Spectators packed the sidewalks around Bennison’s Bakery to watch participants devour Polish pastries in the bakery’s 13th annual paczki eating contest Saturday.
The winners of the contest, Frank Wach and Teddy Delacruz, ate a total of 25 paczkis, falling two short of their winning number from last year.
Paczkis, pronounced “pownch-keys,” are filled Polish pastries similar to doughnuts. They are traditionally eaten on Fat Tuesday — a Christian holiday.
Wach and Delacruz said they also participate in other eating contests around Chicagoland. Wach said his favorite type of food for eating contests is gyros, while Delacruz said his is ice cream. According to Wach, they both hate hot dogs.
Eight groups of two participated in this year’s contest. Each team started with 42 competition-sized paczkis, which are smaller than the ones Bennison’s regularly sells.
Participants had five minutes to eat as many paczkis as they could, with an extra minute at the end to eat whatever was left in their hands.
Chemistry graduate student Alyson Plaman, another competitor in the contest, said she only ate a banana the entire day leading up to the contest.
Plaman competed in the contest last year and decided to do it again to see if she could beat her own record.
Chemistry graduate student Aaron Shoemaker said he watched the competition to support Plaman.
“I think it’s entertaining,” Shoemaker said. “I would never do it, but it’s fun to watch.”
The paczki eating contest began as a way to raise awareness about the pastry and raise money for charitable causes, according to Bennison’s Bakery owner Jory Downer.

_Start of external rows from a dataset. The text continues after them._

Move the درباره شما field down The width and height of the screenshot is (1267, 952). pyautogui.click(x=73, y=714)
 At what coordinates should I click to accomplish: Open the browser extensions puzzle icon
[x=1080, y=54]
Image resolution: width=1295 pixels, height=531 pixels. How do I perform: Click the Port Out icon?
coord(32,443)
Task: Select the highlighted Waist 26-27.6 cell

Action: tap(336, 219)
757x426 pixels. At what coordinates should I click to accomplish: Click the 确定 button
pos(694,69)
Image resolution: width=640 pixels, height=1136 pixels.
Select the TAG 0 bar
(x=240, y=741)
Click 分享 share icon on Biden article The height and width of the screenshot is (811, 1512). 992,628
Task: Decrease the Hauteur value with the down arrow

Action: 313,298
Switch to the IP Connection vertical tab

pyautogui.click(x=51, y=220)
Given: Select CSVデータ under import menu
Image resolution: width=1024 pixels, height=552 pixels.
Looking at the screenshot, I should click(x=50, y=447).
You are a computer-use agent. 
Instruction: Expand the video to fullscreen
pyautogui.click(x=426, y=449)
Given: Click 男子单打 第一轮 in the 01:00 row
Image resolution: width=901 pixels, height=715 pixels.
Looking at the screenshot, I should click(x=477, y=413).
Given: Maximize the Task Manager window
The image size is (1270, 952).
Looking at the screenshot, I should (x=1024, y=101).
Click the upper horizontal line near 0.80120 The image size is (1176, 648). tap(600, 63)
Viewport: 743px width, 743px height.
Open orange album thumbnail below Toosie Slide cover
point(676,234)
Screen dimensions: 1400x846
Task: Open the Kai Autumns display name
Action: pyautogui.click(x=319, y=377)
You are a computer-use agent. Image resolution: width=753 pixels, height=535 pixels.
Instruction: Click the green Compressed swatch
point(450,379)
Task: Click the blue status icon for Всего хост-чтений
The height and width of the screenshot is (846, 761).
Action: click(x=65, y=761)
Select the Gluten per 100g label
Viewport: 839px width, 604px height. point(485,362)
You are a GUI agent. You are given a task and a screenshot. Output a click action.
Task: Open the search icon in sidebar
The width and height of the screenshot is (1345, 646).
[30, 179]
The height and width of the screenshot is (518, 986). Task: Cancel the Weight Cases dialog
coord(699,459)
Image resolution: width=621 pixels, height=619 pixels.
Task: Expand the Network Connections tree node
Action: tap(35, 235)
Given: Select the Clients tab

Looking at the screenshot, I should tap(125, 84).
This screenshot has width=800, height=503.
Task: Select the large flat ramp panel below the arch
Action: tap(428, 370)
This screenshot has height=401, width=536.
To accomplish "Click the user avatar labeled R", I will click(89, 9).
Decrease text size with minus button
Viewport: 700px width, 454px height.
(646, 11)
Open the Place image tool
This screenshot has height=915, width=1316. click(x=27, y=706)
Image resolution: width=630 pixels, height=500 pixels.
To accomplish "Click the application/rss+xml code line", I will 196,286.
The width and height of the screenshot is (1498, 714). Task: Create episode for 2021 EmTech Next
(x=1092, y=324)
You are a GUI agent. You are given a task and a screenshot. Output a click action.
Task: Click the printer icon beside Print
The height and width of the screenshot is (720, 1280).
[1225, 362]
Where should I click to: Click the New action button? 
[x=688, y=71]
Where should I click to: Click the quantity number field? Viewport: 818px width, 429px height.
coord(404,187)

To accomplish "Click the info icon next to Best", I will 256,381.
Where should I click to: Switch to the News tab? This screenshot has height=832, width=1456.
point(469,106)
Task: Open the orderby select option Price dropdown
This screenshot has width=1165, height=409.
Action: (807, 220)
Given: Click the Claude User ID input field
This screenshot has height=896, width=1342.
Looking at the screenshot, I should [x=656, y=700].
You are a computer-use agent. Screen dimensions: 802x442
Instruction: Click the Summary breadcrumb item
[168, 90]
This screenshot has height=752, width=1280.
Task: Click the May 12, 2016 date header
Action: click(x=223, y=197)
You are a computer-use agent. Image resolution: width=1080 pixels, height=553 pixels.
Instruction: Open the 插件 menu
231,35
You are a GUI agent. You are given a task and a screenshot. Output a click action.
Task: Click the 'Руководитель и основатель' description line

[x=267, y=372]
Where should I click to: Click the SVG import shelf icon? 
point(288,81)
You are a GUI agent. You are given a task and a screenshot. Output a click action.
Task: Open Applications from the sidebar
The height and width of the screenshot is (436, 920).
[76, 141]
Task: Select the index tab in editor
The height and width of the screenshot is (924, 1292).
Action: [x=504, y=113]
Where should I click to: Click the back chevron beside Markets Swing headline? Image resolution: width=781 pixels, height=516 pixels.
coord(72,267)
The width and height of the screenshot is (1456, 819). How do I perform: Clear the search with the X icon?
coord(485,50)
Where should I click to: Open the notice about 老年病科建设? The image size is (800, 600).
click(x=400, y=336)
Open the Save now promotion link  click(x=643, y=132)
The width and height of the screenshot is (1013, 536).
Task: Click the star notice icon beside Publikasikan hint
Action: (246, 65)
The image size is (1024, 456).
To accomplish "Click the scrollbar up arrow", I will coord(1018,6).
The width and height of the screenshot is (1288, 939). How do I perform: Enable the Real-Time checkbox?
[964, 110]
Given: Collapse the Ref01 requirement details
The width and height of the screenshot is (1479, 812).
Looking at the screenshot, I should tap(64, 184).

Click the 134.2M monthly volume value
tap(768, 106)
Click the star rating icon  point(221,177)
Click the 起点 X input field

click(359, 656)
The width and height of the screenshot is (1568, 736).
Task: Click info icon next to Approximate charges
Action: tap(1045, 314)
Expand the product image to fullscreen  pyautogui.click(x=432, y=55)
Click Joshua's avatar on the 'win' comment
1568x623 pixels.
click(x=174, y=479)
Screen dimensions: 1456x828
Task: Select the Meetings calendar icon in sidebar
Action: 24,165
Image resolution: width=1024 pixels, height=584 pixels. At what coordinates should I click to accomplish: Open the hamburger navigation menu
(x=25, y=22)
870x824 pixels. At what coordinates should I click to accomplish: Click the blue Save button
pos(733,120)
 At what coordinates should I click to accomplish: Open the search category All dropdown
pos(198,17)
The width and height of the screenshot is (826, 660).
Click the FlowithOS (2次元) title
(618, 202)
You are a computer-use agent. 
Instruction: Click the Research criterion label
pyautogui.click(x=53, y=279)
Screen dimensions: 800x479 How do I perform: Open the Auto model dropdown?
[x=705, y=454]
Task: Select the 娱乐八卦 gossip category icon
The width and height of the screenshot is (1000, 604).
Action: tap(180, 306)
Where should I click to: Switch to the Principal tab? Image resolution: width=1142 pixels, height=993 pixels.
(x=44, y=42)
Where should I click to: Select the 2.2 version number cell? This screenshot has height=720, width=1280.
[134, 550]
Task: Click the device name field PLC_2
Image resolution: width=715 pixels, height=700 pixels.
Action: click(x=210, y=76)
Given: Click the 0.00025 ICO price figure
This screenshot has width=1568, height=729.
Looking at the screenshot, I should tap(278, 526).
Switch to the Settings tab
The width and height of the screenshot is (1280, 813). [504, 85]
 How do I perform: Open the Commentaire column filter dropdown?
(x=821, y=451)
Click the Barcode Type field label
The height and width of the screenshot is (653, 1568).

“The first year we did it was when the hurricane hit Haiti, and we did it to raise money for the Red Cross Haitian relief,” Downer said. “We just kept doing it every year and now it’s the busiest week of the year.”
Downer said this year, Bennison’s Bakery will donate a portion of its Fat Tuesday paczki sales to Border Tails Rescue, a nonprofit organization in Northbrook, Illinois that aims to stop canine euthanasia.
According to Downer, the first place prize was $200, along with a shirt that each participant received. He said the contest has mostly remained the same over the years with a few exceptions.
“We raised the prize money once to $500, and then we had half a dozen professional eaters in here,” Downer said. “The guy that won, he ate 36 paczkis on his own, and it turned out a few years later, he was on America’s Got Talent drinking raw eggs.”
Jordan Podolsky, a Bennison’s employee, helped bake the pastries for the contest.
She said it took about an hour and a half to bake the paczkis and that it was a “team effort” between her, Downer, and other Bennison’s employees.
“It’s overwhelming, but we still do it. It’s fun,” Downer said. “People look forward to it.”